Limitations of params, saved and session DML declarations

How much data can be processed using params, saved and session declarations? How do these declaration affect performance and memory allocation/consumption (stack usage, data copy, etc.)? What methods can be used in case of static/dynamic arrays with 10k-100k elements?

Upvotes: 0

Views: 50

Answers (1)

Erik Carstensen
Erik Carstensen

Reputation: 898

Params

An untyped param is expanded like a macro any time it is referenced, so resource consumption depends on its use. If you have a param with a large amount of data, then it usually means that the value is a compile-time list ([...]) with many elements, and you use a #foreach loop to process it. A #foreach loop is always unrolled, which gives long compile times and large generated code.

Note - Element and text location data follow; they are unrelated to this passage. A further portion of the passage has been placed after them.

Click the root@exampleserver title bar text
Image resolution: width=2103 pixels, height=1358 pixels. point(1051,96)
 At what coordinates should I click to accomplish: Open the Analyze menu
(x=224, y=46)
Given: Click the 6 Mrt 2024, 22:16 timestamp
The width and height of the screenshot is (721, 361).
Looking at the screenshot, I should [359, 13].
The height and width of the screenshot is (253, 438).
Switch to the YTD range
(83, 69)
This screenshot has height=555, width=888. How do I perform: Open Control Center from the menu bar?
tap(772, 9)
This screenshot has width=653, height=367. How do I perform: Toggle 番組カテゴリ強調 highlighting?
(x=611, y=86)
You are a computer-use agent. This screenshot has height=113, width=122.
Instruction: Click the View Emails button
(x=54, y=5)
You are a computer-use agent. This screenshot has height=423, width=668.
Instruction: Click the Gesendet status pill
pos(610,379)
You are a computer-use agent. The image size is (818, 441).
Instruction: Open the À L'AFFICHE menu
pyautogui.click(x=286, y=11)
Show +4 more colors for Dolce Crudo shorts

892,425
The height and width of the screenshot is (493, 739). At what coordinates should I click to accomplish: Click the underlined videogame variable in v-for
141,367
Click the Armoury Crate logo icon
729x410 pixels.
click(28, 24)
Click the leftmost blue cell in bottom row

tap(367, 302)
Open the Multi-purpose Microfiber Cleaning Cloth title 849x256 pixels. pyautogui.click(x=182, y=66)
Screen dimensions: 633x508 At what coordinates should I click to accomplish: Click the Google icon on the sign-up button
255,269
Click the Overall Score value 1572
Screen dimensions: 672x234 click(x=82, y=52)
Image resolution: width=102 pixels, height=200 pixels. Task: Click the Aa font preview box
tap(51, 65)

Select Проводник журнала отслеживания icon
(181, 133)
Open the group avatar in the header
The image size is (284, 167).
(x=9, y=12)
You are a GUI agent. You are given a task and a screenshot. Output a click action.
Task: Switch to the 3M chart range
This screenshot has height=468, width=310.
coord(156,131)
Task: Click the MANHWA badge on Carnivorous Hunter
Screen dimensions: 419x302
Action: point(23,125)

If a param is typed in a template, then that template evaluates the param once and stores a copy in heap-allocated memory. The data is shared between all instances of the device. Cost should be negligible.

Session

Data is heap-stored, one copy per device instance.

Saved

Pretty much like data, but adds a presumably negligible small per-module cost for attribute registration.

There's two more variants of data:

Constant C tables

header %{ const int data[10] = {0, 1, 2, 3, 4, 5, 6, 7, 8, 9}; %}
extern const int data;

Creates one super-cheap module-local instance.

Independent startup memoized method

independent startup memoized method data() -> (const int *) {
  int *ret = new int[10];
  for (local int i = 0; i < 10; i++) {
    ret[i] = i;
  }
  return ret;
}

The data will be heap-allocated, initialized once, and shared across instances. Initialization is done by code, which saves size if it's easy to express the data programmatically, but can be cumbersome if it's just a table of irregular data.